Some women over 40 bleed very much when they have their periods. Dilation and curettage is a medical intervention of the womb. The womb is the part of a woman’s body where the baby grows. In this intervention, the opening of the womb is widened and the tissue that lines it is scraped out.

Does it work?

Research shows that this intervention is not effective in diagnosing and treating heavy menstrual bleeding. To investigate heavy periods, doctors can use other things, like ultrasounds and taking samples of this tissue that lines the womb.

To treat heavy periods, doctors can use medication or small plastic devices that are inserted into the womb (intrauterine systems).

How can I be referred?

As the intervention is ineffective, it is not routinely commissioned by the NHS. This means that it won’t be routinely funded.
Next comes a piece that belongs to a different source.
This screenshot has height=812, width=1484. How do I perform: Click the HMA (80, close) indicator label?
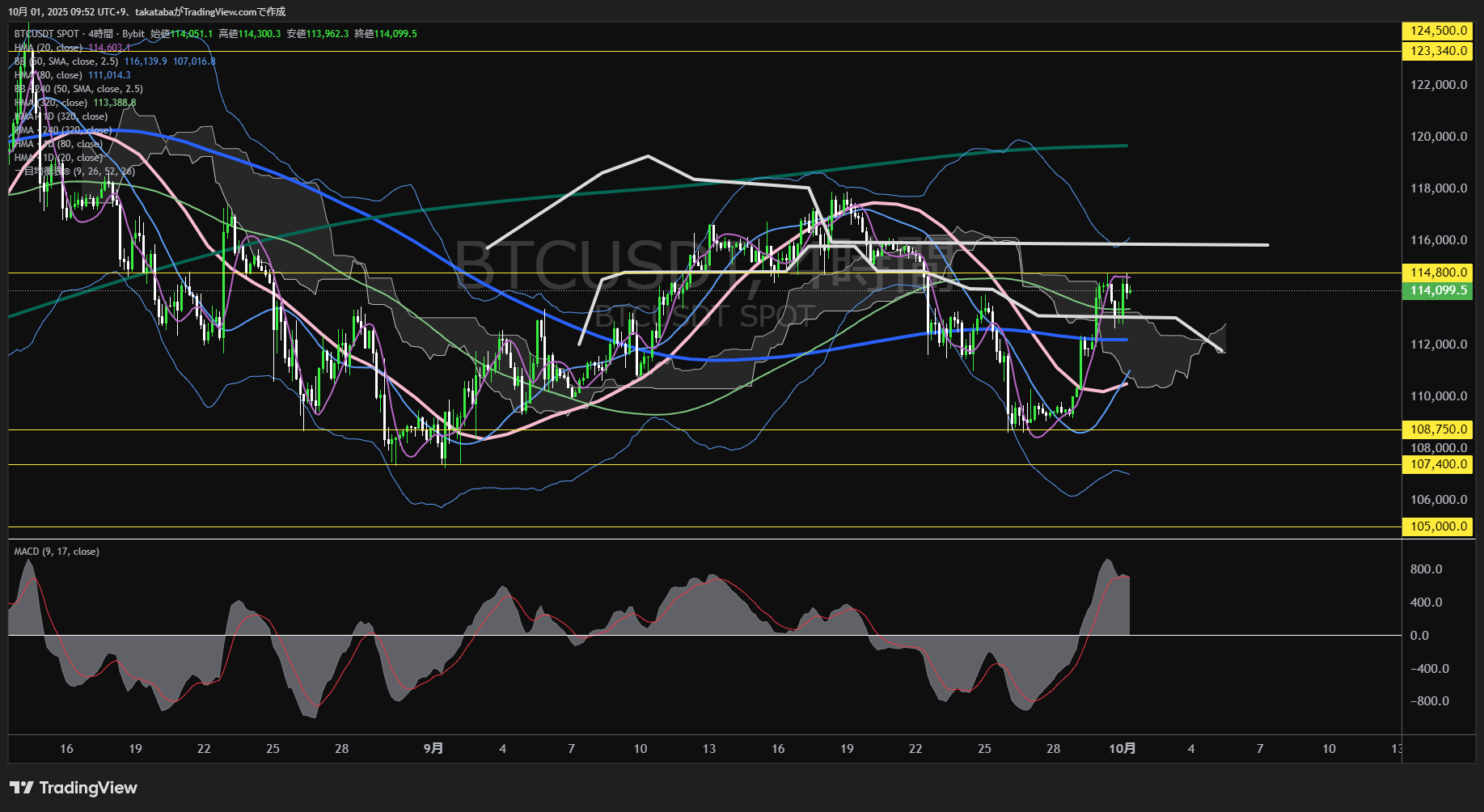point(49,75)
However, if your Doctor thinks that you may benefit from this intervention, they can apply to the Individual Funding Request (IFR) panel. The IFR panel will then assess the application and make a decision about your treatment.

The IFR panel meets weekly and aims to consider cases within 14days. The panel’s decision will be communicated to you by letter if you are an adult or by letter to your GP if you are the guardian of a child applying for funding.

If your IFR application is rejected (meaning that your surgery will not be funded by the NHS), then you or your GP has the right to appeal to the IFR panel against this decision within 90days. The panel is independent to your local Clinical Commissioning Group (CCG).